=== Texte source ===

Un lesbianisme latent peut également être perçu chez Helen, et il semble que le script original encourageait une telle interprétation. Shelley WINTERS, très attachée à mettre en relief cet aspect de son personnage, se heurta à l’opposition des producteurs, qui craignaient une interdiction au public adolescent. Un baiser sur les lèvres donné par Helen à Adelle fut ainsi retranché du montage final (2), et l’on peut supposer que d’autres suggestions de WINTERS en ce sens écopèrent des mêmes restrictions (les producteurs, la jugeant indocile, envisagèrent un moment de la remplacer par Geraldine PAGE). De fait, le sentiment amoureux d’Helen pour son amie n’est plus guère perceptible qu’à travers sa réprobation de la liaison d’Adelle et de Lincoln Palmer (Dennis WEAVER). Ses premières manifestations d’agressivité ont lieu après qu’elle les ait vus s’embrasser dans la voiture de Lincoln, et son délabrement psychologique s’accentue au fur et à mesure que le couple se fortifie.

Pour lutter contre son désir, Helen se jette « à âme perdue » dans la religion, s’enivrant des sermons d’une évangéliste radiophonique, Sœur Alma (Agnes MOOREHEAD), et transmuant la mauvaise conscience née de ses pulsions en culpabilité criminelle : elle s’accuse d’avoir tué son mari. Réel ou fantasmé – mais tout nous porte à croire à sa véracité –, ce crime ne peut que la renvoyer encore et toujours à ce qu’elle cherche à refouler : son lesbianisme, générateur de son dégoût des hommes (elle dit avoir supprimé son époux pour se soustraire au devoir conjugal).

HARRINGTON déclara avoir voulu, avec ce film, dénoncer le fondamentalisme chrétien. C’est parce qu’elle y adhère éperdument qu’Helen se met à tuer, comme en sont potentiellement capables, selon lui, tous les intégristes religieux. Mais si l’on s’interroge sur ce qui motive la bigoterie d’Helen, comment ne pas y deviner un rempart dressé contre le désir ? Le refoulement conduit au fanatisme, et le fanatisme au meurtre. On peut regretter que la démonstration ait été édulcorée par l’atténuation du sous-texte lesbien ; What the matter with Helen ? demeure cependant assez suggestif sur ce point.

Contrairement à Helen, Adelle est une femme épanouie, assumant sereinement sa sexualité. Elle aime les hommes, sait leur plaire, et vit en harmonie avec son corps. Lors d’un cours donné à ses élèves, elle se livre à un numéro de séduction sur le père de l’une d’elles, interrompant leur prestation pour offrir une démonstration de son art des claquettes. Helen l’accompagne laborieusement au piano, la couvant d’un regard mi-admiratif, mi-réprobateur. On se saurait imaginer deux femmes plus dissemblables, et le film insiste fréquemment sur leurs divergences : Adelle prend grand soin de son apparence, se passionne pour les stars hollywoodiennes, et ne crache pas sur l’alcool ; Helen s’habille comme un sac, ne connaît rien au cinéma, est abstinente en tout. Les deux femmes ne s’identifient que sur un point : leur statut de mères – de mauvaises mères.

===

## [Travail à faire]
[1] Pouvez-vous réécrire plus brièvement, sous forme de liste, le paragraphe du texte qui commence par « Contrairement à Helen, Adelle », en gardant ses faits principaux ?
[2] Les affirmations suivantes s'accordent-elles avec le texte ? Pour chacune, répondez par oui ou par non et citez mot pour mot le passage du texte qui tranche.
(a) Les producteurs ont envisagé de remplacer Shelley Winters par Geraldine Page.
(b) Adelle ne boit jamais d'alcool.
(c) Helen dit avoir tué son mari pour se soustraire au devoir conjugal.
[3] Pouvez-vous recopier fidèlement le passage du texte qui va de « Pour lutter contre » jusqu'à « au devoir conjugal). », ces mots compris ?

=== Données ===

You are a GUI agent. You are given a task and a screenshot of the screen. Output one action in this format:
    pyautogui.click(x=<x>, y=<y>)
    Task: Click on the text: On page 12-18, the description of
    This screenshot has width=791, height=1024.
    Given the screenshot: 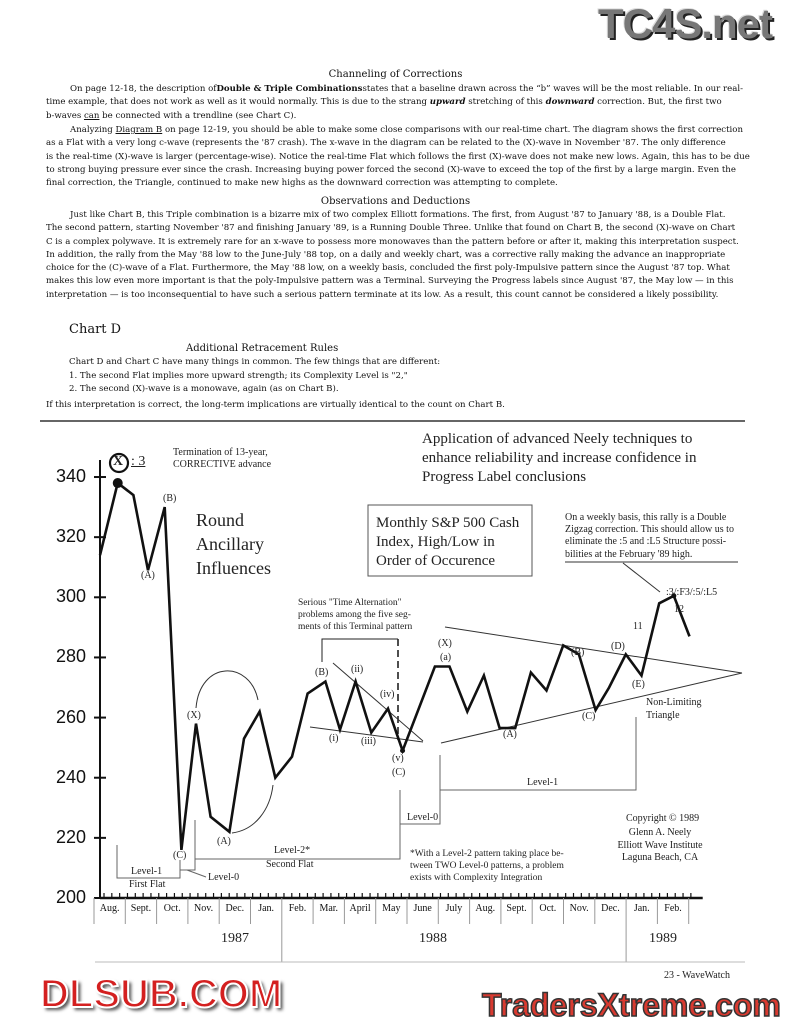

===

## [Réponses par tâche]
[1]
- Adelle, à l'inverse d'Helen, est une femme épanouie qui assume sereinement sa sexualité. Elle aime les hommes, sait leur plaire et vit en harmonie avec son corps.
- Pendant un cours, elle joue de sa séduction auprès du père d'une élève. Elle interrompt la prestation de ses élèves pour montrer son art des claquettes.
- Helen l'accompagne laborieusement au piano, avec un regard mi-admiratif, mi-réprobateur.
- Le film souligne souvent leurs différences. Adelle soigne son apparence, se passionne pour les stars hollywoodiennes et ne refuse pas l'alcool. Helen s'habille mal, ne connaît rien au cinéma et est abstinente en tout.
- Leur seul point commun est d'être mères, et de mauvaises mères.

[2]
(a) Oui : « les producteurs, la jugeant indocile, envisagèrent un moment de la remplacer par Geraldine PAGE ».
(b) Non : « Adelle prend grand soin de son apparence, se passionne pour les stars hollywoodiennes, et ne crache pas sur l’alcool ».
(c) Oui : « elle dit avoir supprimé son époux pour se soustraire au devoir conjugal ».

[3]
Pour lutter contre son désir, Helen se jette « à âme perdue » dans la religion, s’enivrant des sermons d’une évangéliste radiophonique, Sœur Alma (Agnes MOOREHEAD), et transmuant la mauvaise conscience née de ses pulsions en culpabilité criminelle : elle s’accuse d’avoir tué son mari. Réel ou fantasmé – mais tout nous porte à croire à sa véracité –, ce crime ne peut que la renvoyer encore et toujours à ce qu’elle cherche à refouler : son lesbianisme, générateur de son dégoût des hommes (elle dit avoir supprimé son époux pour se soustraire au devoir conjugal).